Microsoft’s Response to AtomBombing is Post-Infection Detection
In March 2017, Microsoft (known for fixing vulnerabilities in their software products once a month on “Patch Tuesday”) recently addressed post-infection detection, investigation, and response with their Windows Defender Advanced Threat Protection [ATP]). Microsoft is a company that is continuing to evolve in product/services, and is now expanding to the depths of defending operating systems from attacks. This most recent Windows Defender ATP update protects against both code injection techniques, “Process Hollowing” and “AtomBombing.” While it is important to protect against infection on the front line, sophisticated attackers will still find their way in, so post-exploitation techniques become the only way to detect data being exfiltrated.
The Microsoft update that addresses both “Process Hollowing” and “AtomBombing” will only be available for those that have purchased Windows Defender and will only be available in October or November 2017. Windows Defender ATP has only been addressing security issues for less than a year and Windows customers have to purchase Windows Defender ATP.
The Impact of AtomBombing Endpoint Infection
enSilo researchers discovered AtomBombing back in October 2016. At the time of AtomBombing’s release, AtomBombing went undetected by most security solutions, due to the attacker hiding the injected malicious code within an atom table. Once AtomBombing is used successfully, the attacker has the ability to hide within legitimate processes, making it more difficult to detect them. AtomBombing opens a new route for attackers to move freely within an infected device.
AtomBombing Attributions and Impact
- Atom tables lie within Windows’ operating systems and allow applications to store and share data. The name AtomBombing is derived from the use of Atom tables and the “bombing” part is self-explanatory. AtomBombing is stealthy and avoids detection by using innocent looking API’s to pass code into the target process, through the global atom table.

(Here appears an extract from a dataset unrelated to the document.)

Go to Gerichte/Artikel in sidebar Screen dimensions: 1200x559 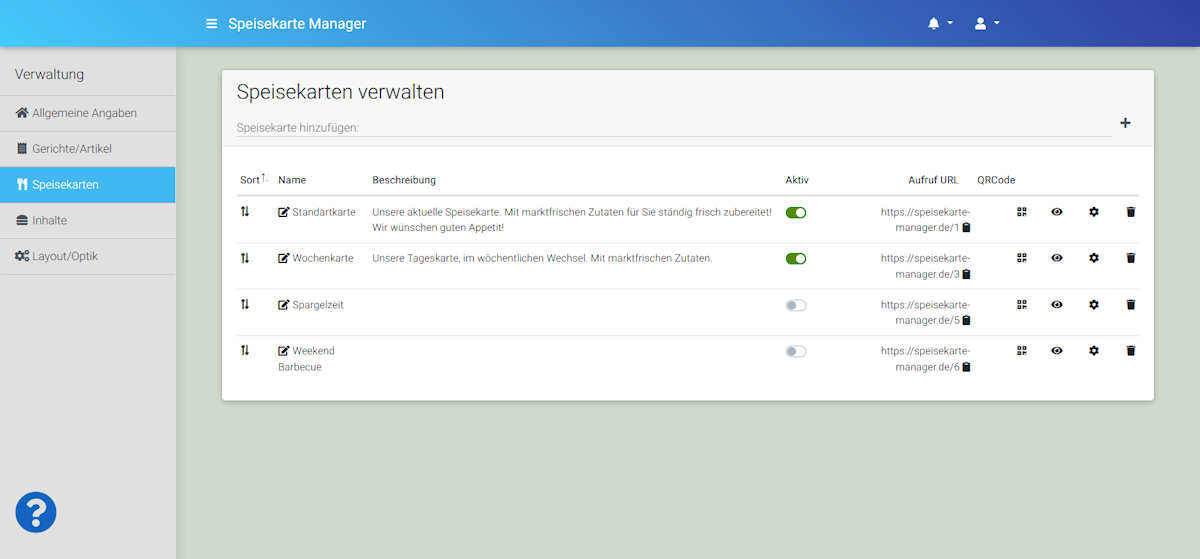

- AtomBombing has the ability to fool whitelisted apps into executing malicious operations, which go undetected with most security products.

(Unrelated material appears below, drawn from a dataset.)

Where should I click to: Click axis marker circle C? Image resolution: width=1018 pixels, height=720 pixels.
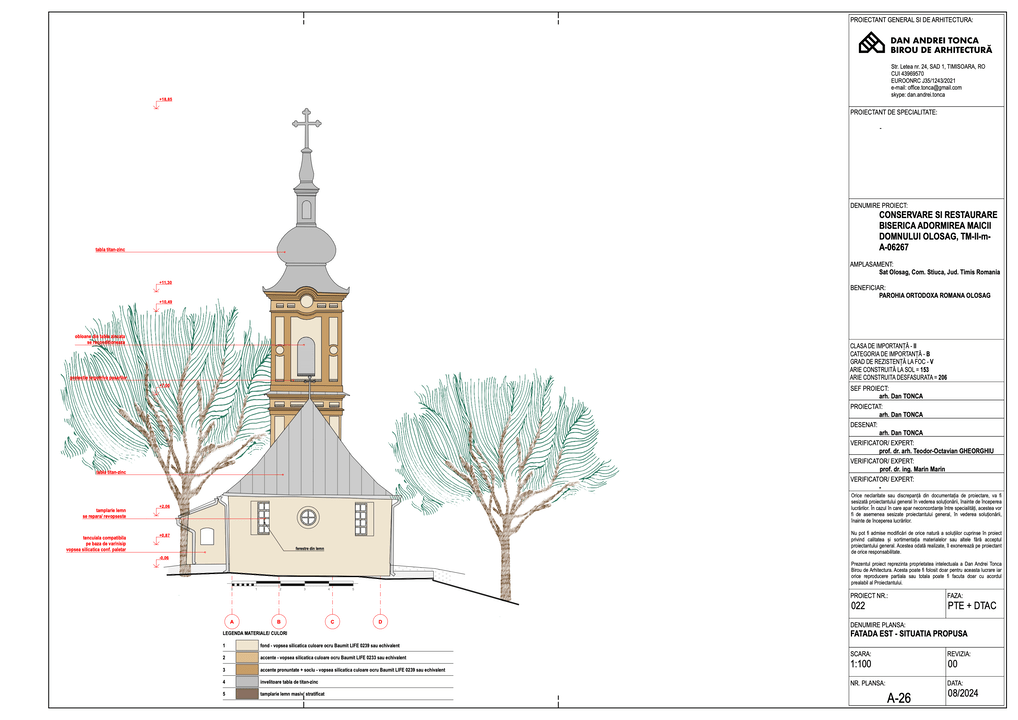click(333, 621)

- AtomBombing can’t be patched.
- AtomBombing evades detection.
- AtomBombing is another tool for an attacker to add to their toolbox.

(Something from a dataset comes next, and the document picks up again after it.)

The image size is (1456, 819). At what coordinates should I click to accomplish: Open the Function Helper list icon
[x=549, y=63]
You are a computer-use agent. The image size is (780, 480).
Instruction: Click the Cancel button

AtomBombing was also found in a version of a notorious banking Trojan of Dridex that evaded detection and took part in a malicious campaign targeting UK banks.
Beyond Detection: The Need for Real-Time, Post Infection Protection
According to Microsoft, “even the best pre-infection endpoint defenses will be breached eventually, as cyberattacks become more sophisticated and targeted. Windows Defender Advanced Threat Protection (ATP) helps our enterprise customers detect, investigate, and respond to advanced attacks and data breaches on their networks.”
enSilo takes both a pre-infection (NGAV) and post-infection (automated EDR) approach that goes beyond detection but also offers real-time protection and blocking of malware on infected endpoints. enSilo's post-infection capabilities reside inside of the operating system and will stop attackers from stealing, or maliciously encrypting your data. enSilo is the only comprehensive endpoint security solution that provides real-time protection, pre- and post-infection.
Malware/cyberattacks are evolving and modifying intrusion techniques at a rate that even an overcrowded market of security products is continuously getting bypassed daily. We read in data breach forensic reports that malware causing the most significant data breaches went undetected for usually months and in some cases years without being detected. Isn’t it time to look at information security differently? Keeping up with the different malware strands and the new malicious techniques that are constantly being developed is beyond manic. Simply prevent the consequences.